На протяжении всех лет эмиграции Набоков пристально следил за происходящим на покинутой родине. Вербальная агрессия его публицистики – в докладах и эссе, литературная злость – в аллюзиях и пародиях, пронизывающих романы, не оставляют сомнений в накипающей потребности по-своему поставить, по крайней мере (но и не только!) в сфере литературы, извечные русские вопросы: «Кто виноват?» и «Что делать?».

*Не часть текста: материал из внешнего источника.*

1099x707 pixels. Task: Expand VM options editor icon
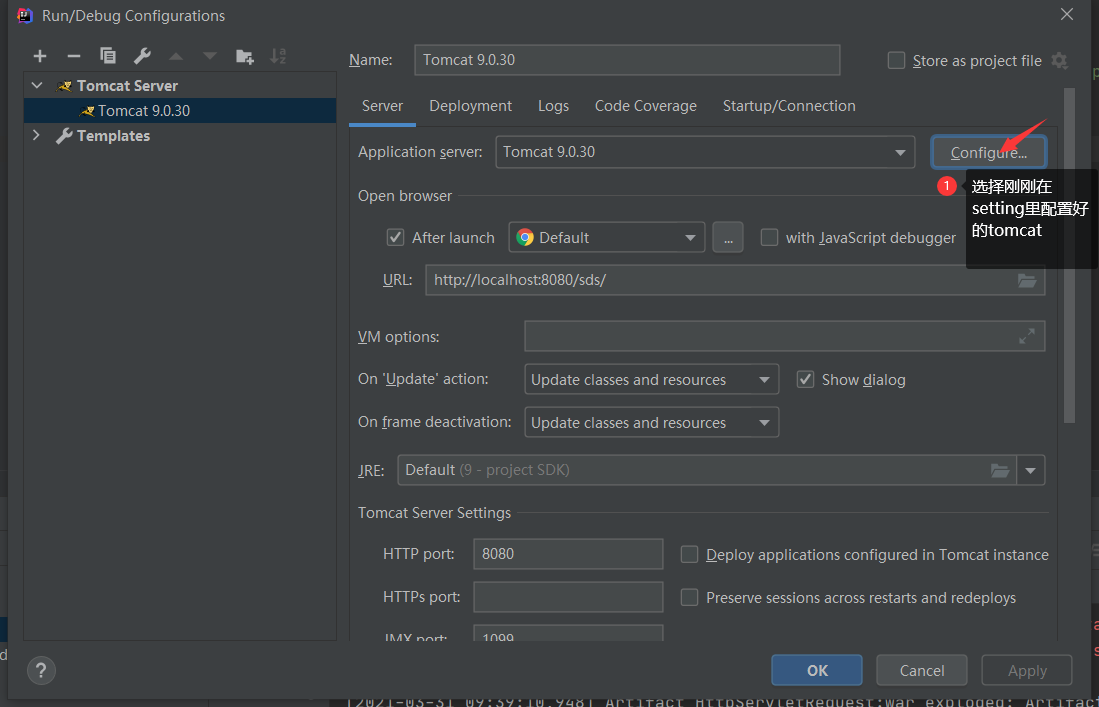[x=1027, y=336]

Среди прочего, не могла остаться незамеченной и нестерпимо нарастающая канонизация «наследия Чернышевского», поставленного Лениным и Сталиным на службу невежественному и жестокому прожектёрству советского режима. Фиксируя, со ссылками на специальные труды, основные этапы и конкретные действия советского руководства, направленные на внедрение нужной им версии определения Чернышевского как «великого русского учёного и критика, публициста и революционера … философа, экономиста, историка и политического деятеля» (цитата из БСЭ, 1934 г.) Ю. Левинг справедливо заключает: «Набоковское перо не могло бы найти более подходящей цели».882
Действительно, хотя народовольцы, как и всякая другая неконтролируемая большевиками идеологическая группа, были сметены после октябрьского переворота, сам Чернышевский не только выжил, но усилиями Ленина и Сталина был раздут до культа гигантского идолопоклонства (впрочем, адекватного, с одной стороны, низкому образовательному уровню вождей, а с другой – их же патологической мегаломании). Ленин считал Чернышевского гением и мечтал доказать таковым также и себя. В своём памфлете 1902 года, названном «Что делать?», он кинул клич: «Дайте нам организацию революционеров, и мы перевернём всю Россию». Хотя Сталин и не был подвержен такому влиянию Чернышевского, как Ленин, он тоже восхищался им и полагал роман «Что делать?» величайшим из когда-либо написанных.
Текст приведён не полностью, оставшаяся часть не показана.